Series One - titled G-Men & Gangsters - is nearly just as cool: to me it was like a hyper-realistic Dick Tracy (which, obviously, is not far from the truth). Dealing exclusively with Organized Crime in the early 20th century, the first half of the set was the "cleaner" story (even when it got real dirty). But the second half - full of cult leaders, psychotic loners, and sexual deviants - is when it got scary and gross. Y'know, for kids!

To the best of my knowledge, these cards were popular. So popular, in fact, that they were parodied in Addams Family Values
 

Of course, popularity is dangerous; the predictable outrage from the squares (and, understandably, the victims) only made the cards more sought-after. In a liberal approach, my parents went ahead and further educated me with their peculiarly vast knowledge of society's villains - which only intensified my interest (and repugnance).

Each "killer" card came with an extremely dense bio on the back, graphically detailing their crimes, their childhood, whether or not they were caught, etc. But to be totally honest, at the tender age of 9, that was all subtext. The whole reason for collecting them, loving them, and writing about them today is the staggering artwork by Jon Bright. Some of the cards depicted crime scenes or general abstractions, but they were largely striking, ghostly, oil portraits of each respective perpetrator, complete with the prescribed splatter of blood alongside the border. As a child, so as it is today, this whole aesthetic (and the subject matter in which it's rooted) is mashed potatoes & gravy for me. I wouldn't have been able to defend it at the time, but my "questionable" absorption of serial killers came from an (almost) entirely artistic appreciation standpoint. I mean, to be fair, the gruesome details behind each menacing mug was attractive in an exploitative way (and anything having to do with history - however small-scale - was gold to me). But in the end, the cards were just neat-looking.

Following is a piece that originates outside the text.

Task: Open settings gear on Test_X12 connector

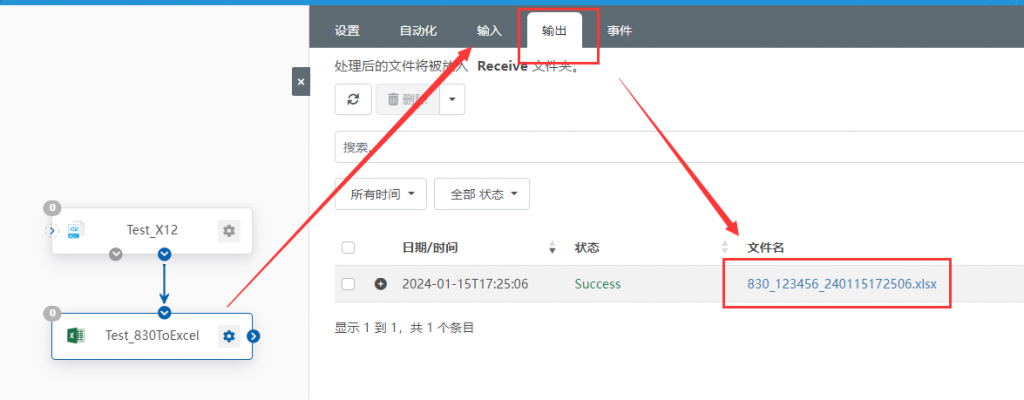Action: click(229, 231)
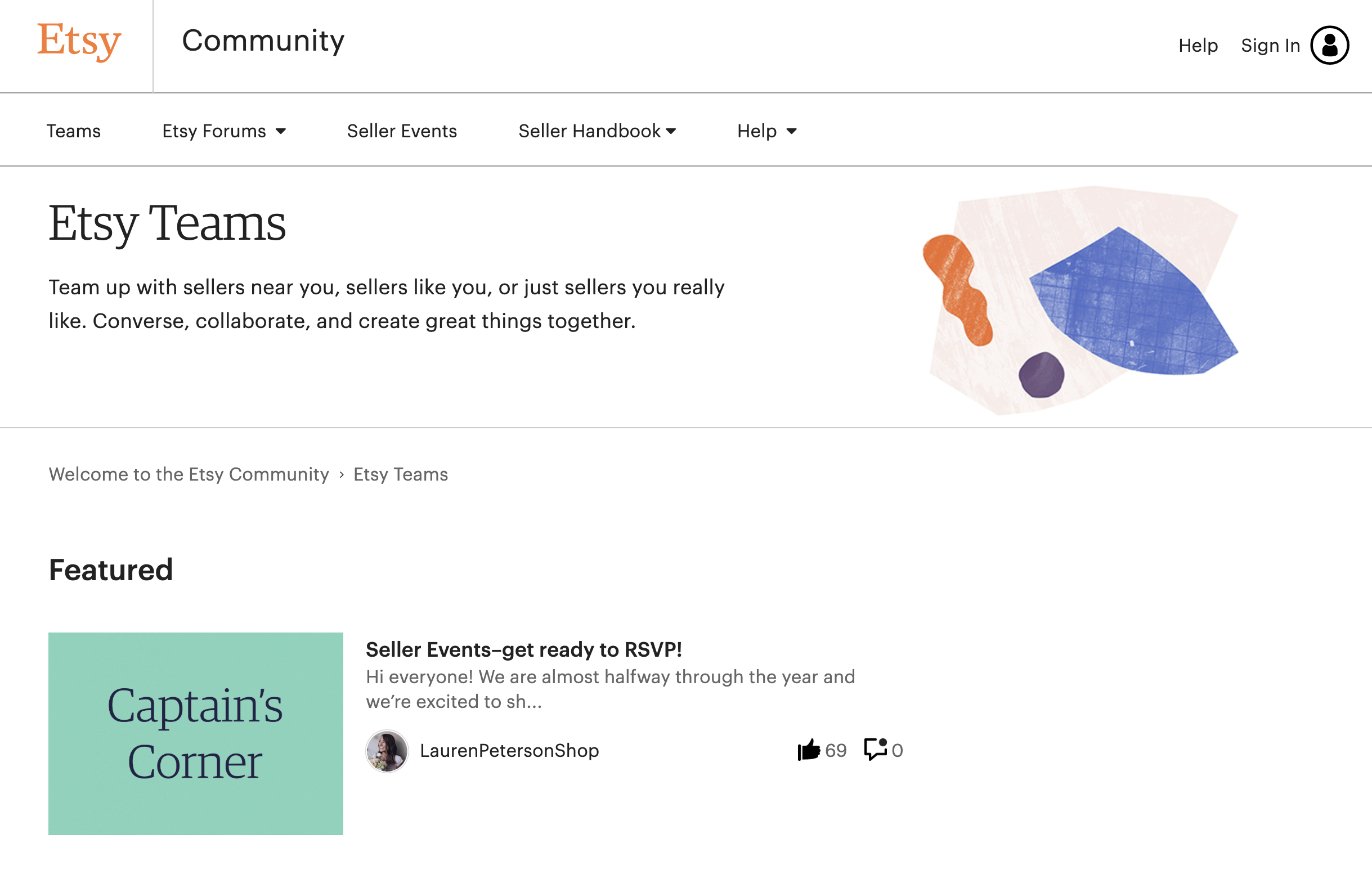Screen dimensions: 1372x870
Task: Go to Seller Events menu item
Action: pyautogui.click(x=402, y=131)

There were 110 cards in this Second Series: a lotta famous faces, but even more obscure ones. And while I'd love to educate you all on some lesser-known atrocities, these 4 superstars easily received the coolest-looking artwork in the set -- so much so that, to this day, whenever I come across these notorious names, these are the images I think of.

- Paul

 

"John Wayne Gacy" (#67)

John Wayne Gacy was my gateway drug to this entire branch of bizarre knowledge. The very same year these cards were released, the two-part miniseries To Catch a Killer aired on Fox, with Brian Dennehy as Gacy. So the movie and the cards certainly set me up with the context, but this image - repurposed from the most famous photograph of him - was the irresistible brand logo. And that goes to show you how chillingly effective his methods were; he definitely convinced this little kid that he was more cool than scary.
 
"Charles Manson" (#71)
 
 
As you can imagine, it's very difficult for a child to wrap their mind around exactly what Manson was about. "So, how many people did he kill?" But again, between these cards and my folks (along with their copy of "The White Album," The Bible, and Vincent Bugliosi's Helter Skelter), I was confronted with a narrative that beat the shit out of any Growing Pains storyline.
 
"The Zodiac Killer" (#83)

If anything can make a case for how absolutely fucking spot-on this artwork is, just take a look at how seamlessly the Zodiac's handwriting marries into this image; it's as though he sent along a self portrait with one of his letters. And of course, the biggest draw for me (as it famously was for so many others) was the idea of a nameless, faceless bad guy.
 
"Jack The Ripper" (#101)
 
 
Speaking of faceless killers... Also, you gotta remember what a huge deal Unsolved Mysteries was around this time - so this depiction would just trigger the theme song in my head. This was also a case where there had been a miniseries a few years prior starring Michael Caine, so I was already hip to the spookiness of it. Still though, no movie or verbose descriptions could adequately depict the real life horrors of the crimes the way this shadowy nightmare does.